Il picco dei reset sui mutui, se non ricordo male dovrebbe avvenire questo mese. Ed oltre al fallimento dei subprime, anche tra i gradini dei mutui superiori cioè gli Alt-A e i Prime si moltiplicano i default. Anche gente che può permettersi di pagare le rate del mutuo si trova spesso ad avere un mutuo il cui valore e molto superiore a quello dell'abitazione. Per fare un esempio, un mutuo di 700000 dollari su una casa che ha perso metà del suo valore, conviene smetterlo di pagare, aspettare che il mercato esaurisca il crollo e comprare poi un altra abitazione magari a 200000 dollari.


La situazione è così compromessa che la Fed ha proposto di poter emettere essa stessa direttamente del debito oppure che il governo emetta Bot in eccesso e ne ceda una parte alla fed per finanziarsi e col denaro raggranellato comprarsi direttamente tutti i CDO e compagnia bella e ripulire così la situazione. Peccato che nel frattempo gli investitori esteri stiano scappando a gambe levate dai Bot Americani. Comprare un pezzo di carta in dollari che ti rende il 3% quando il dollaro perde il 7% non è un gran affare e se stanno iniziando a capirlo pure gli stoici asiatici abitualmente affamati di debito statunitense, la situazione si fa critica per la Fed.


Qualunque sia l'esito finale di tutto questo gigantesco esperimento economico iniziato alla scuola di Chicago, si può ragionevolmente dire che il sistema ha fallito. La deregolamentazione e la mancanza di controlli seri, hanno prodotto solo gioco d'azzardo e speculazione finendo col creare grazie ad una serie di espansioni inflattive, una gigantesca piramide inversa di cambiali scoperte.

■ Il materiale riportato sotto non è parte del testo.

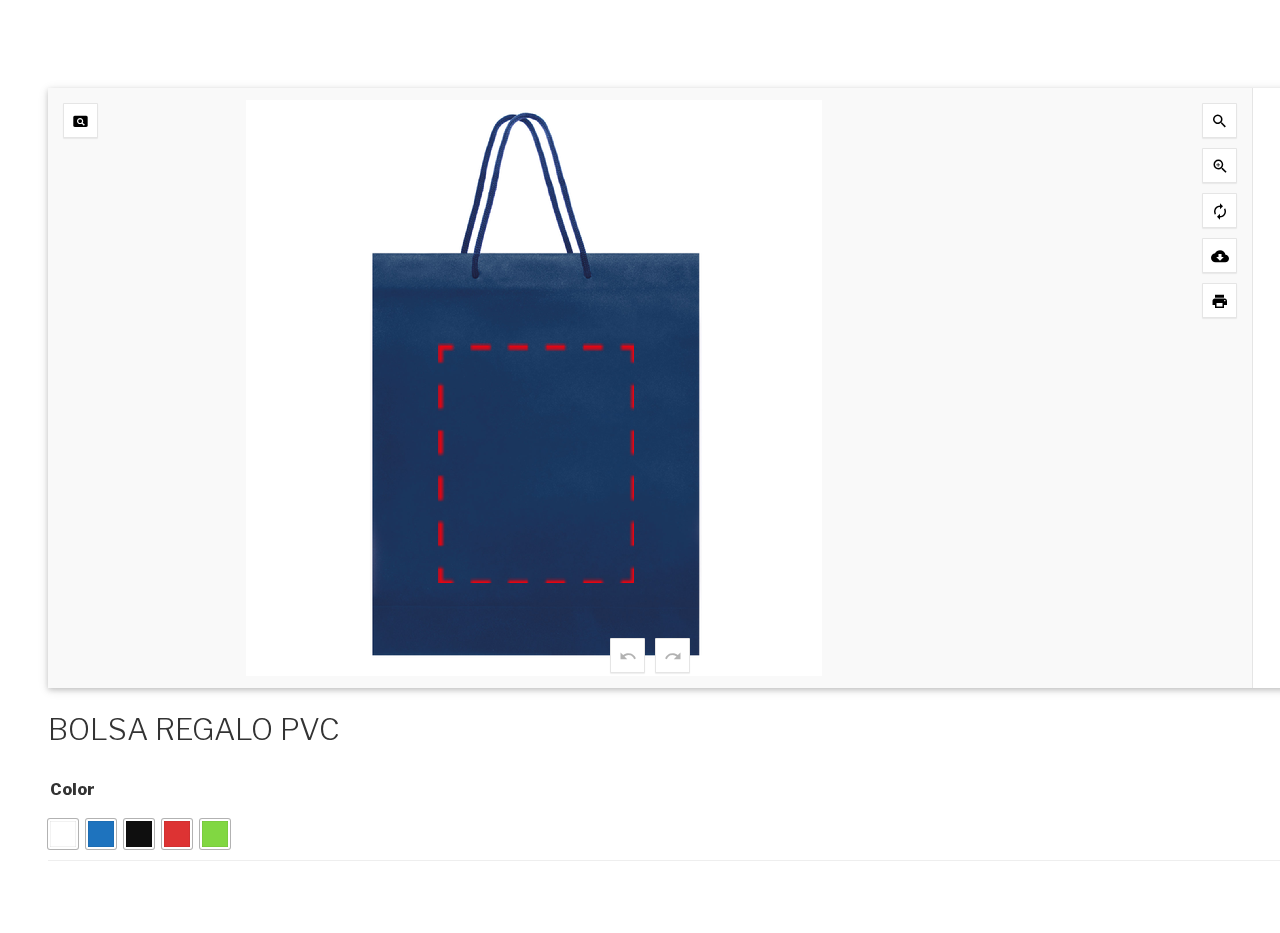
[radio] (63, 834)
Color (72, 789)
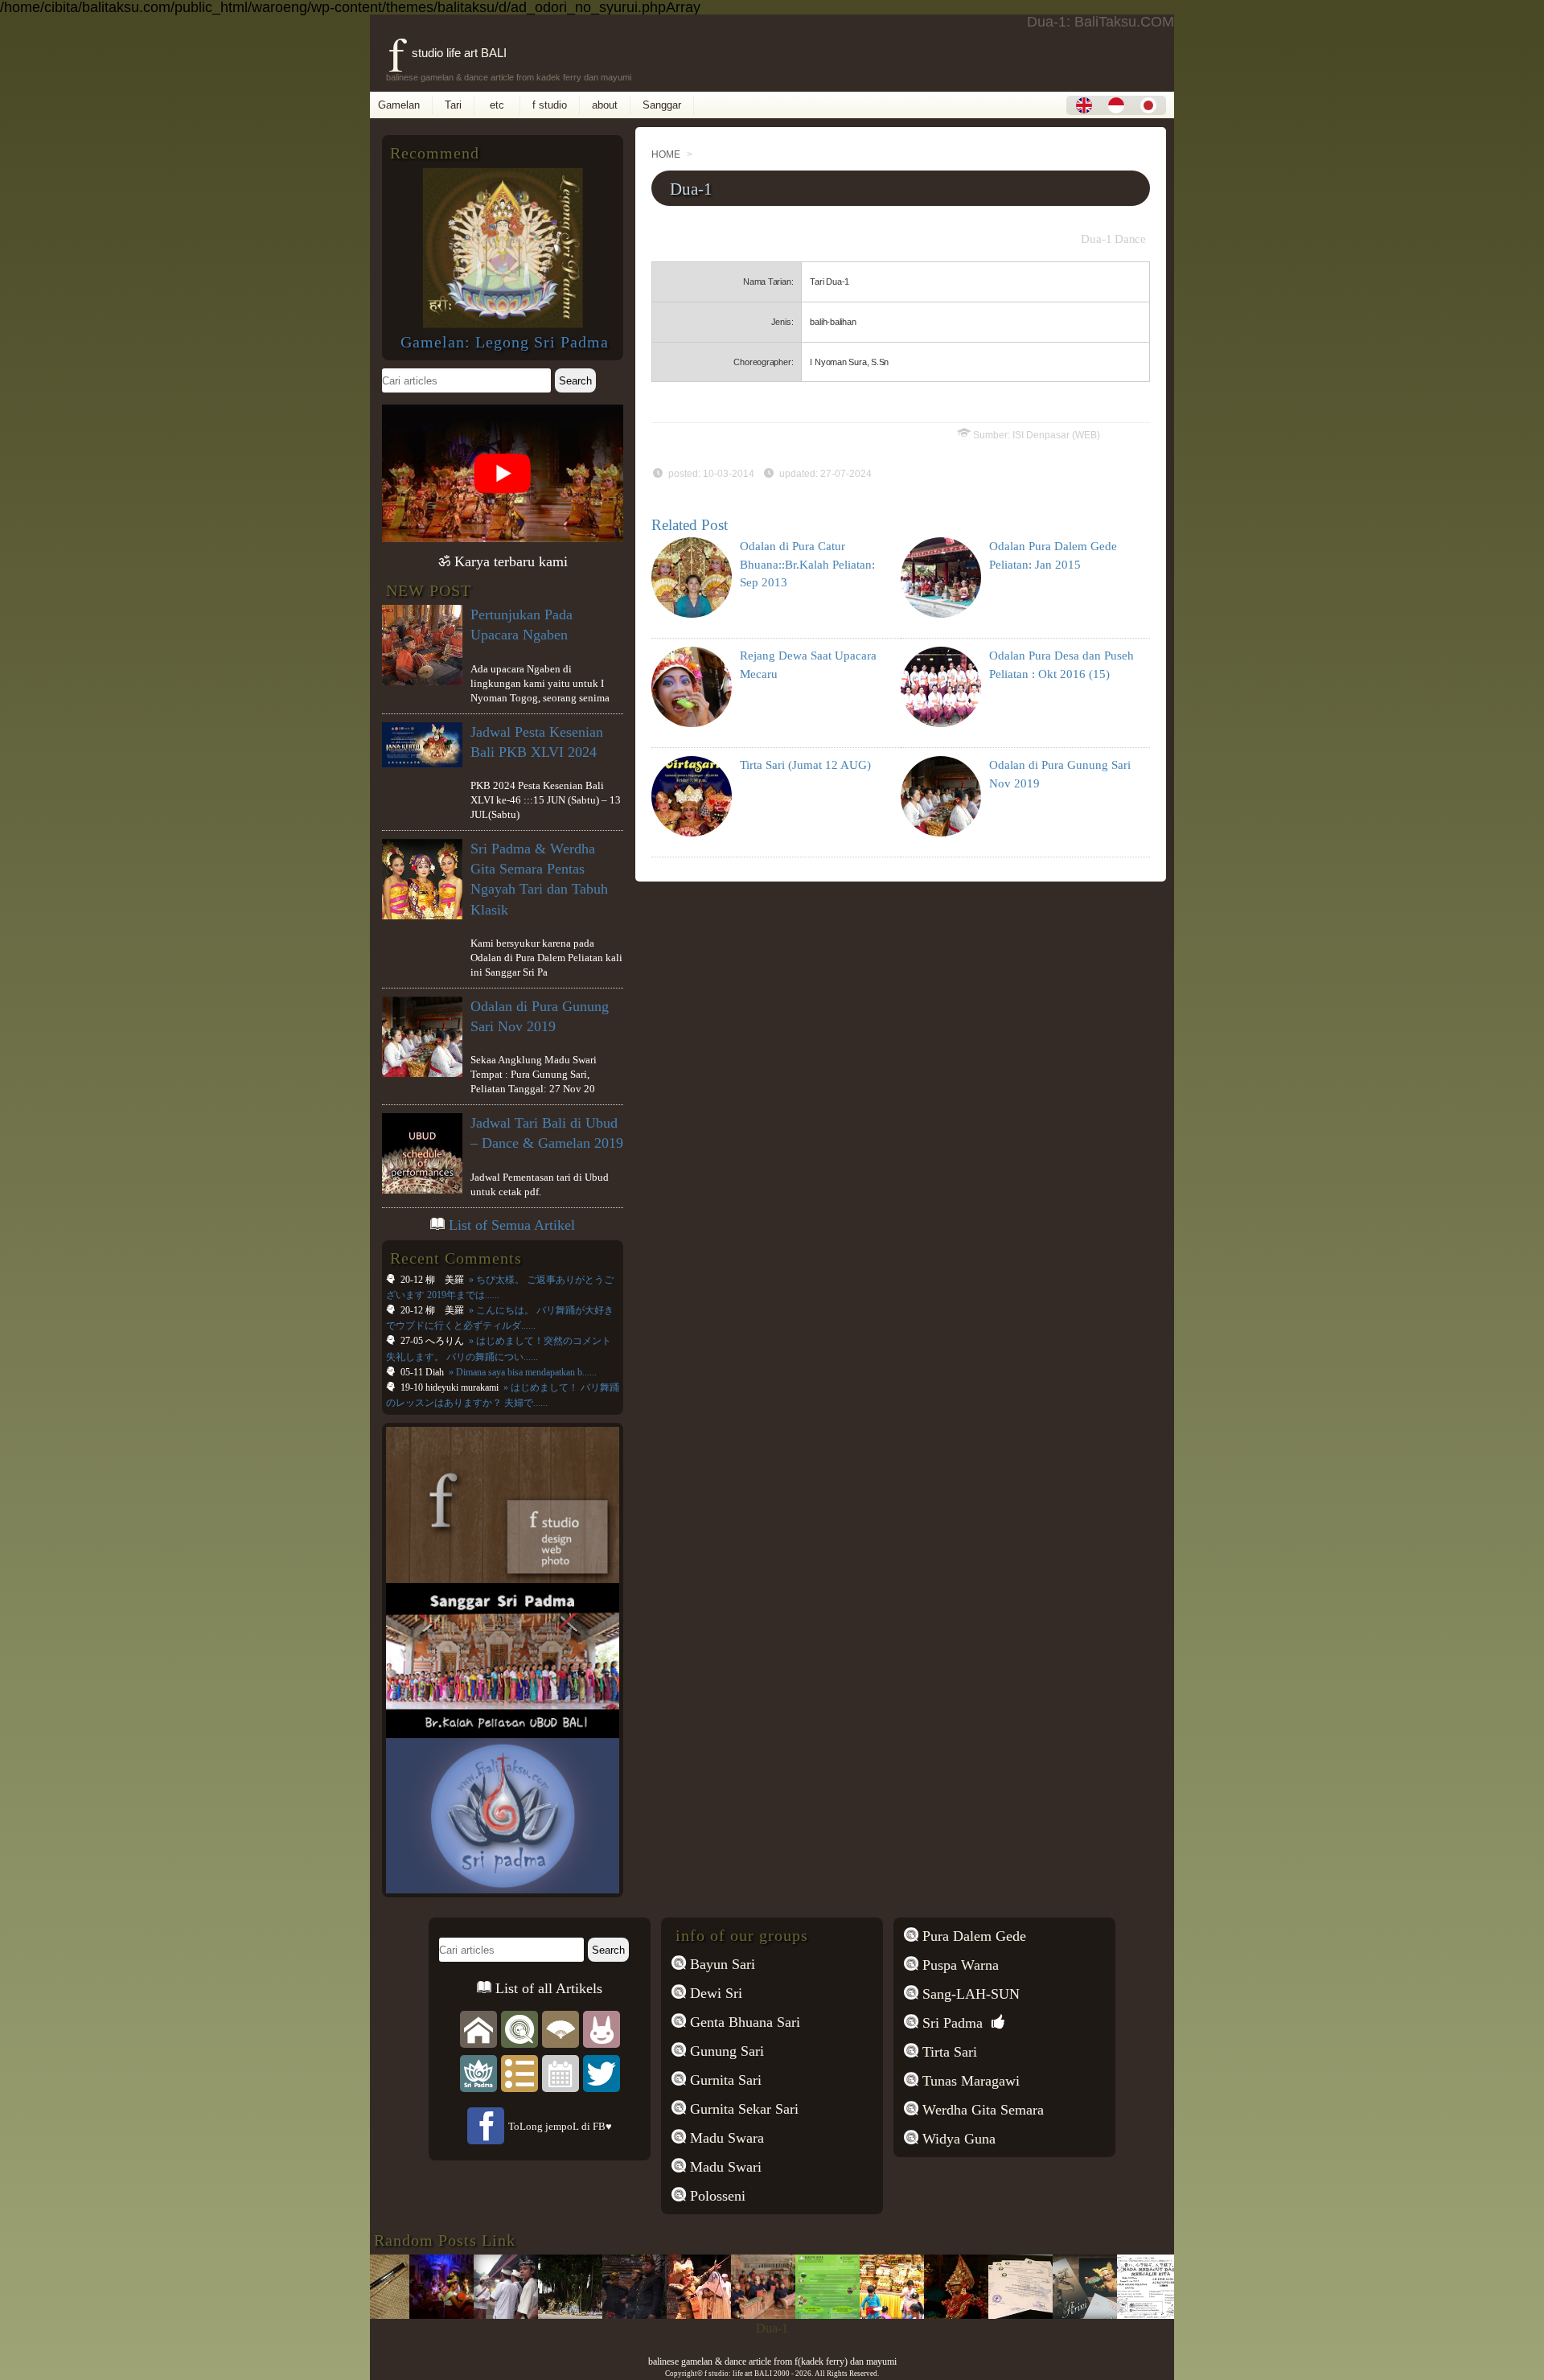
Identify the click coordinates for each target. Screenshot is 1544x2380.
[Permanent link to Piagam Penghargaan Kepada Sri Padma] (979, 2314)
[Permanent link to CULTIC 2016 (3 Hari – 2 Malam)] (786, 2314)
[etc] (519, 2073)
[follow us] (601, 2073)
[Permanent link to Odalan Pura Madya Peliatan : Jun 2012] (657, 2314)
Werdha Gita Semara (981, 2110)
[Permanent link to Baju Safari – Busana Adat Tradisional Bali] (593, 2314)
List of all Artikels (546, 1988)
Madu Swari (724, 2167)
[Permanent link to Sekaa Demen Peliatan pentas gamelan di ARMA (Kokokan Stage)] (721, 2314)
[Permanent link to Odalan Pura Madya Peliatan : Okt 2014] (850, 2314)
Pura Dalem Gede (972, 1936)
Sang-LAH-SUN (969, 1994)
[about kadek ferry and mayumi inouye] (601, 2028)
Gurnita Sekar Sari (742, 2109)
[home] (478, 2028)
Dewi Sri (714, 1993)
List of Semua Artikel (512, 1225)
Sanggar (662, 105)
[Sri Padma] (478, 2073)
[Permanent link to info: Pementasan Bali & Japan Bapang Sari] (1107, 2314)
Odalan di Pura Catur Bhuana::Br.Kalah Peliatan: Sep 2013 (807, 564)
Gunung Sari (725, 2051)
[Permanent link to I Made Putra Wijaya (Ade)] (914, 2314)
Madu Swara (725, 2138)
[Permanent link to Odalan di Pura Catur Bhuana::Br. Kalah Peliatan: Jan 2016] (400, 2314)
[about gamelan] (519, 2028)
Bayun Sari (720, 1964)
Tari (453, 105)
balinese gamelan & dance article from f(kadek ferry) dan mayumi (772, 2361)
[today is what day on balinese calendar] (560, 2073)
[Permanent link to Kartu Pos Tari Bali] (1043, 2314)
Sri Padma (950, 2023)
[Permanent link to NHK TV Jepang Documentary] (464, 2314)
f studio (549, 105)
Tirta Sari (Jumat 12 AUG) (805, 764)
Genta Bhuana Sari (743, 2022)
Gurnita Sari (724, 2080)
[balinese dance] (560, 2028)
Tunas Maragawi (969, 2081)
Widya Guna (957, 2139)
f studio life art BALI (447, 53)
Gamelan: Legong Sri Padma (504, 342)
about (605, 105)
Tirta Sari (947, 2052)
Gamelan (399, 105)
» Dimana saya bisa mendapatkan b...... (521, 1372)
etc (497, 105)
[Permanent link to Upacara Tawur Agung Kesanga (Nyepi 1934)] (528, 2314)
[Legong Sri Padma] (502, 323)
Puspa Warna (958, 1965)
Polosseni (715, 2196)
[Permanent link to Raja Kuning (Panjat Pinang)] (1172, 2314)
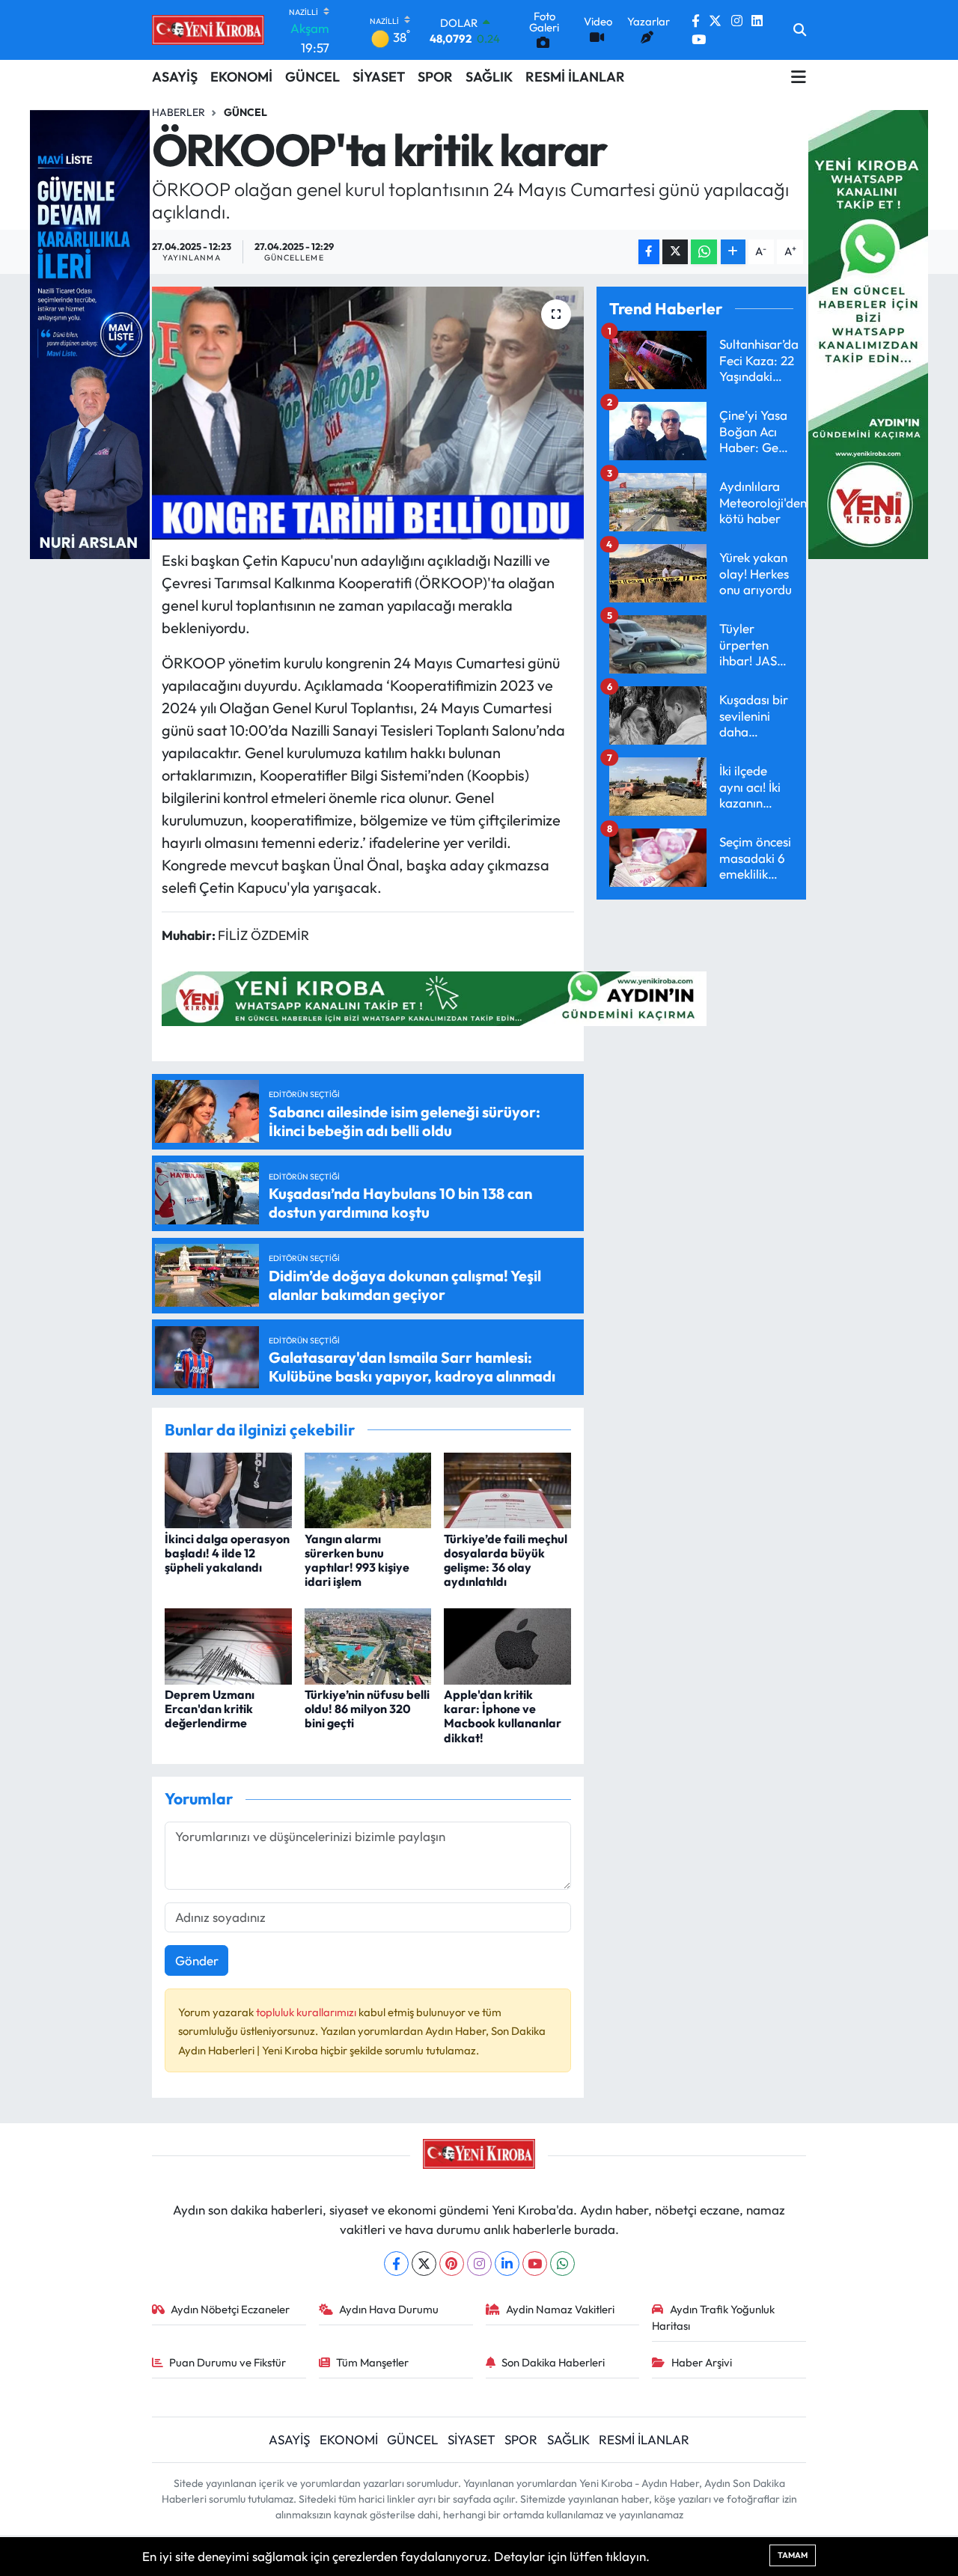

L'ortodossia economica attuale è giunta al capolinea. La teoria economica assurta a religione non funziona. Non funzionò con Keynes, e non ha funzionato con Hayek e Friedman. La globalizzazione acritica e demente, tutte le balle sul vantaggio competitivo e il concetto di mondo azienda, le delocalizzazioni di massa e l'andirivieni di capitali non han creato ricchezza (se non per pochi speculatori). Hanno solo abbassato il prezzo di una montagna di carabattole superflue e reso il cibo un bene di lusso.


Quello di cui hanno paura i banchieri e gli speculatori è che finalmente un pò di buon senso ritorni e vengano imposti paletti salutari e necessari.


Il mercato ha bisogno di regole certe.


Il mercato ha bisogno di trasparenza.


Il primato assoluto dell'economia sulla politica non funziona, alla lunga, così come non è salutare il contrario.


Se qualcosa di buono uscirà da tutto quello che si sta verificando spero sia un ripensamento del sistema e la presa di consapevolezza che gli indici di borsa e gli speculatori non possono essere il centro assoluto di mondo mandato avanti da miliardi di persone che lavorano.